Oil prices are expected to rebound in 2015 and 2016 as the market stabilizes in the wake of a near-40 percent collapse this year, Reuters monthly poll showed on Thursday.
Although forecasts have collapsed in the wake of OPEC's decision last week not to cut output despite a global glut, analysts still see oil prices next year averaging more than $10 a barrel above current levels, the poll showed.
The survey of 31 analysts and economists, conducted after the Organization of the Petroleum Exporting Countries meeting on Nov. 27, forecast North Sea Brent crude would average $82.50 a barrel in 2015, down $11.20 from last month's poll.
That is the biggest downgrade in average forecasts since the global economic crisis in 2008 and compares with an average price of around $102 for Brent so far this year. The poll forecast Brent would average $87.40 in 2016.

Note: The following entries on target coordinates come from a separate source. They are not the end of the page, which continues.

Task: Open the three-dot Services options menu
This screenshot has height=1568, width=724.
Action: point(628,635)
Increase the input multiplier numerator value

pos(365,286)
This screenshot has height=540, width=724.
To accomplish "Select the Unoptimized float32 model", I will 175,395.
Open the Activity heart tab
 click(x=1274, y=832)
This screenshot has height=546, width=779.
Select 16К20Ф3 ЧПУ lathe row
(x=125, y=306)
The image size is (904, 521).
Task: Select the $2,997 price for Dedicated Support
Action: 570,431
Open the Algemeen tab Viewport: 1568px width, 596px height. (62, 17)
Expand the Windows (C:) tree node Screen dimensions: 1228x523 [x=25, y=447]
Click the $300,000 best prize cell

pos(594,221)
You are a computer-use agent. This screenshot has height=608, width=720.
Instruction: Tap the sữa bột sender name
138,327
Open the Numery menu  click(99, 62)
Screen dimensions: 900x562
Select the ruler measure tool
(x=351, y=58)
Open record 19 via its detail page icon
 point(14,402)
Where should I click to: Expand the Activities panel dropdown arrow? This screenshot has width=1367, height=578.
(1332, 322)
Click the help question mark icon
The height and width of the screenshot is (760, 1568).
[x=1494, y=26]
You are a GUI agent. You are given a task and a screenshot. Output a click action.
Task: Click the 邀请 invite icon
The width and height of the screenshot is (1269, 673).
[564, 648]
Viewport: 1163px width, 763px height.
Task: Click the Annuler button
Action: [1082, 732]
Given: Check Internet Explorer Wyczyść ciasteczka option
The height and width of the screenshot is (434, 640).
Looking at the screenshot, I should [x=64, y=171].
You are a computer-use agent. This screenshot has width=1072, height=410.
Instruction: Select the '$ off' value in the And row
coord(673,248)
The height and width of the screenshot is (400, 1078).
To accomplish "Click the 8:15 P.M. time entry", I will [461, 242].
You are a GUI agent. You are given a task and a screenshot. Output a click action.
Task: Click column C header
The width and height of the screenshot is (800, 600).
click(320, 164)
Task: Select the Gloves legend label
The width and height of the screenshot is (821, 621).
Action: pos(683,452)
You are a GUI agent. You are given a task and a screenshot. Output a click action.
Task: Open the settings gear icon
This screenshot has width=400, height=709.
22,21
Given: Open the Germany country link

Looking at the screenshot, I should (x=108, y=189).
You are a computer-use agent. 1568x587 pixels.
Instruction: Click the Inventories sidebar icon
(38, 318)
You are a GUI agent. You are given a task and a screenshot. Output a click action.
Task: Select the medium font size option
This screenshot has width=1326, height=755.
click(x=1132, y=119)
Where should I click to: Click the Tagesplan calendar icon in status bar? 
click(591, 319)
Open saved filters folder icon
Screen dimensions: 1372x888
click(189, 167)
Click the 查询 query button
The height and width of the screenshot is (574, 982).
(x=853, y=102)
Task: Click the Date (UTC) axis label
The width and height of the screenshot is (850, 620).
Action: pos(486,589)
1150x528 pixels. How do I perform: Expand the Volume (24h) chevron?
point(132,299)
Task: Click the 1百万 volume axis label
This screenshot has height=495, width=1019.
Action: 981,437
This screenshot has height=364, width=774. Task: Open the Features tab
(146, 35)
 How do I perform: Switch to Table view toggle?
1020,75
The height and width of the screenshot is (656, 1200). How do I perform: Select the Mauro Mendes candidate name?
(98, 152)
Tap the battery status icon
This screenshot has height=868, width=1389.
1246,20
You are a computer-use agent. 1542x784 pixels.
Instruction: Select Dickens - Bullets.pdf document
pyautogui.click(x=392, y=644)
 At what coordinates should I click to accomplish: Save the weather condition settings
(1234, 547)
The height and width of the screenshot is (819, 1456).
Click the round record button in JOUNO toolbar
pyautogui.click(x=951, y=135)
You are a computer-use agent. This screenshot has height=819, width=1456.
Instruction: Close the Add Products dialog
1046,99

But the projections are still well above current prices.
Brent traded around $70 a barrel on Thursday, down from a high above $115 on June 19. Brent reached a five-year low on Monday of $67.53 a barrel and U.S. crude touched $63.72.
"We could see a base for recovery in the second half of next year," said Carsten Fritsch, senior oil analyst at Commerzbank in Frankfurt. "We could even see $85 a barrel by late 2015."
Twenty-one of the 29 analysts who contributed to both the October and the latest poll cut their forecasts. Fifteen said they changed their forecasts after the OPEC meeting.
"OPEC's decision to maintain its production entrenches a surplus," said Gareth Lewis-Davies, strategist at BNP Paribas. "At current levels of OPEC crude output, the market faces 1.5 million to 2 million barrels per day of surplus."
In Reuters monthly oil price poll in June, analysts had forecast Brent would average $104.80 in 2015.
Italy's Nomisma Energia had the lowest 2015 Brent forecast in the latest Reuters poll at $69.18 a barrel, while U.S. based brokerage Sanford C. Bernstein had the highest forecast at $104.
"OPEC's abandoning of oil market management last Thursday feels like one of those seminal points in the history of oil," said Credit Suisse analyst Jan Stuart, who cut his 2015 Brent price forecast by $16.25 to $75.25.
The poll forecast U.S. light crude would average $78.00 a barrel next year, down $10 from October's consensus. WTI has averaged $96.00 in 2014.
Brent's premium to U.S. crude will narrow to $4.50 a barrel in 2015 from $6.85 so far this year and $10.58 in 2013, the poll said.